Energy storage innovators Gravitricity have signed a development deal with global engineers ABB designed to advance both parties’ hoists-as-batteries offer.

Re-opening old mine shafts across the globe and extending the lives of those approaching closure are the focus of GraviStore, the Edinburgh firm’s proposal for rapidly dispatchable clean power, including potentially at grid scale.

Today’s deal commits the multinational giant to assist Gravitricity in developing its alternative to pumped hydro storage and to battery chemistries relying on lithium and other rare metals.

Employing ABB’s knowledge of hoist engineering in deep shafts worldwide holds out potential, the parties believe, to give purposeful second life to scores of thousands of existing, often declining facilities.

Unlike batteries relying on chemical storage, Gravitricity says its proprietary technology can assist power storage at various scales over many decades, and without any decline in performance.

The firm says it has already proven Gravitricity technically, thanks to a scale demonstrator in Leith.

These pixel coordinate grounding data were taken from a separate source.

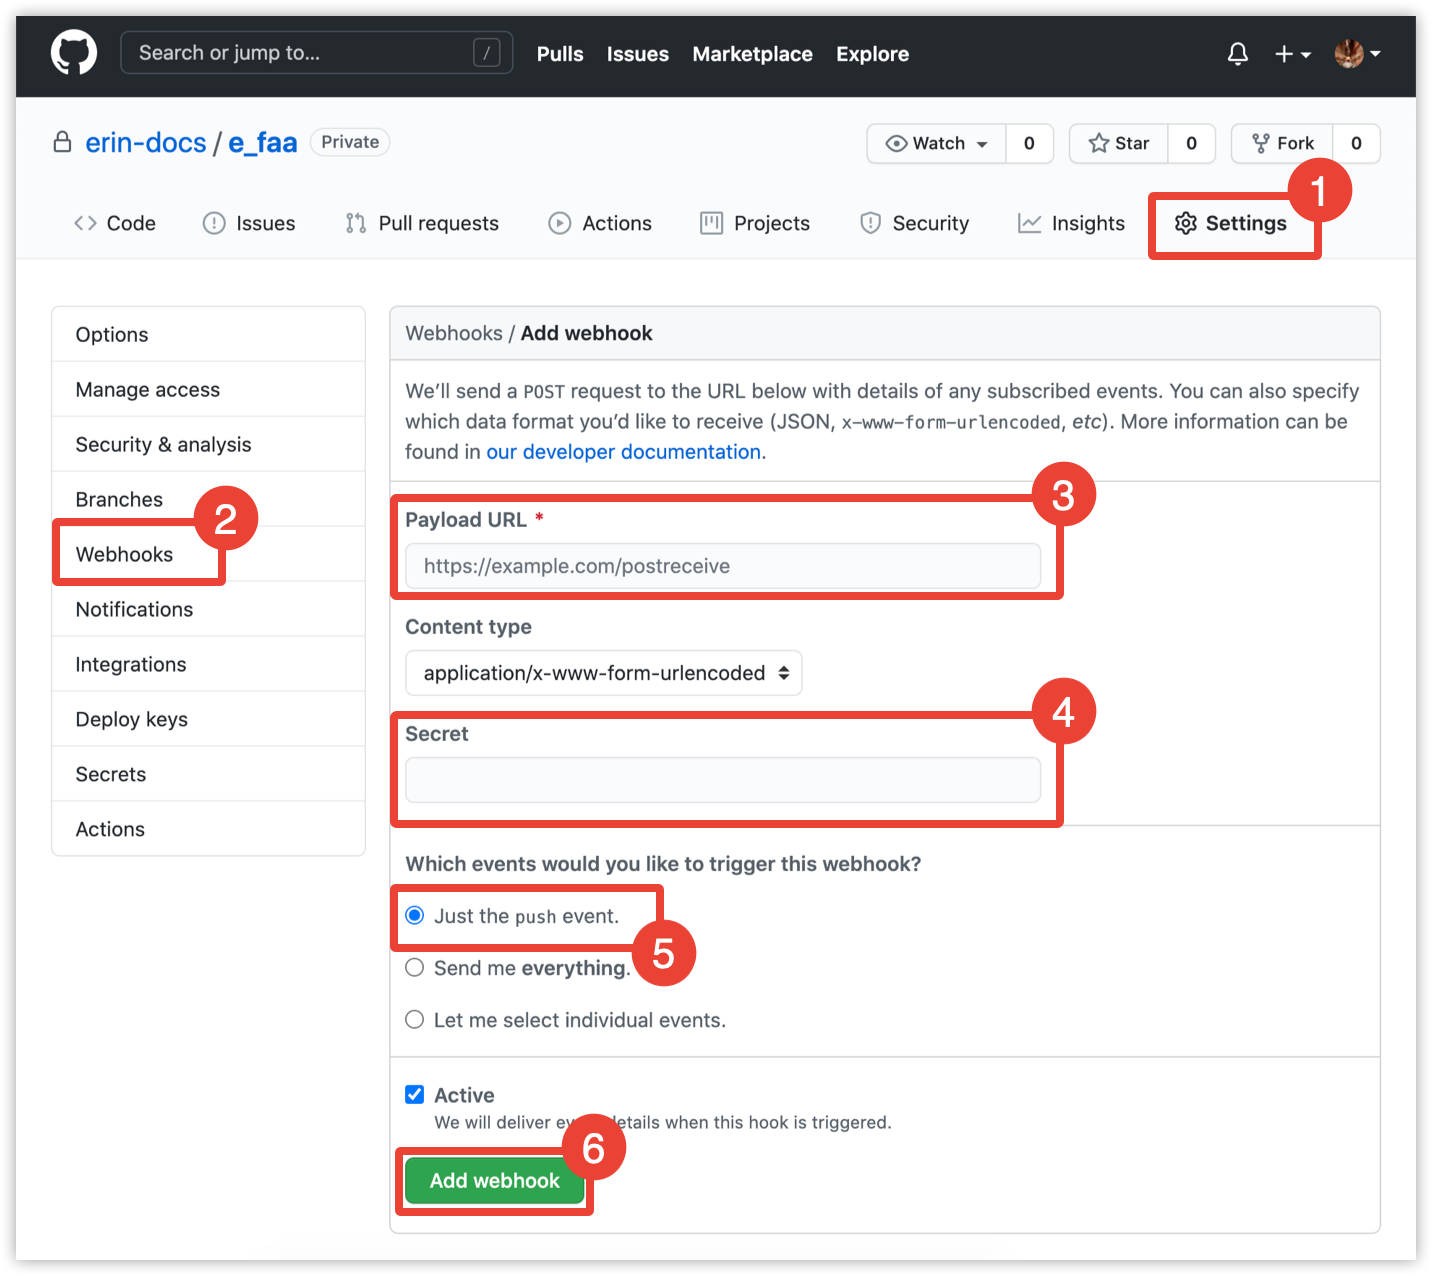Open the Settings gear tab
The image size is (1432, 1276).
[1231, 223]
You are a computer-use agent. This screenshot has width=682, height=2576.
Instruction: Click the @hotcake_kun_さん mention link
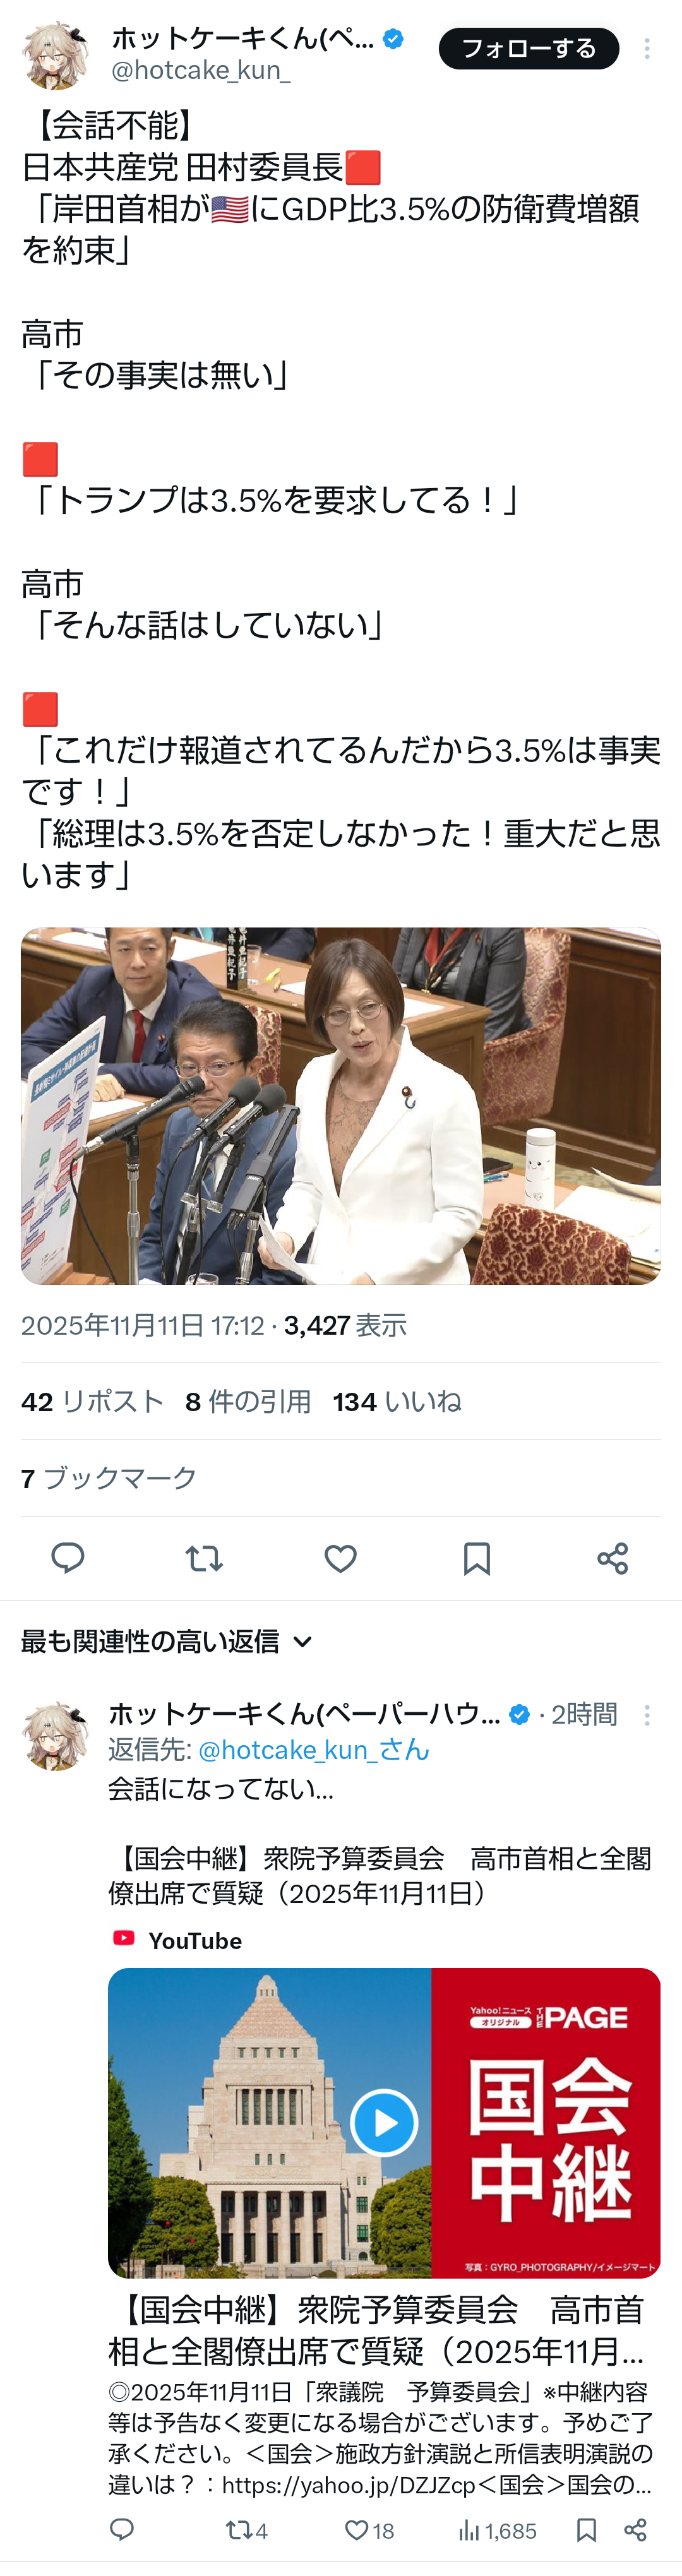[x=314, y=1749]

Now it is exploring the potential to deploy its groundbreaking technology in decommissioned mines worldwide.

ABB contributes unique depth of experience, says the Scots firm, thanks to its record of installing over 1,000 hoist and winches in deep shafts worldwide, including the example pictured.

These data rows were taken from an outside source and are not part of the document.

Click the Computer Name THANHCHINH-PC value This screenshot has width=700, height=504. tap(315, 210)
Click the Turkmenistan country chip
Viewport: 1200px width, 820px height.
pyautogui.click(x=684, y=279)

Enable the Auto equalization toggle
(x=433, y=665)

Under the new deal, ABB will collaborate by providing research and development, product development and engineering teams specialising in the design, engineering and operations of mine hoists and mechanical, electrical and control technologies for hoisting.

Mine operators in Europe, India and Australia are already showing interest in Gravitricity’s offering, according to the firm’s co-founder Martin Wright.

“As the world generates more electricity from intermittent renewable energy sources, there is a growing need for technologies which can capture and store energy during periods of low demand and release it rapidly when required,” Wright noted.

“Our GraviStore underground gravity energy storage uses the force of gravity to offer some of the best characteristics of lithium-ion batteries and pumped hydro storage – at low cost, and without the need for any rare earth metals.

The Swiss-Swedish multinational sees its co-development with the Edinburgh start up as another route in working with companies providing adjacent and value-adding technologies.

“ABB has 130 years of history with mine hoists, since we first electrified one in Sweden in the 1890s”, said Charles Bennett, global service manager in ABB’s process industries division.

“Collaborating with Gravitricity shows how we can continue to diversify and adapt our technologies,” “We are eager to progress….as we become part of the next generation of renewable energy storage systems and to make use of mine shafts that are no longer in service.”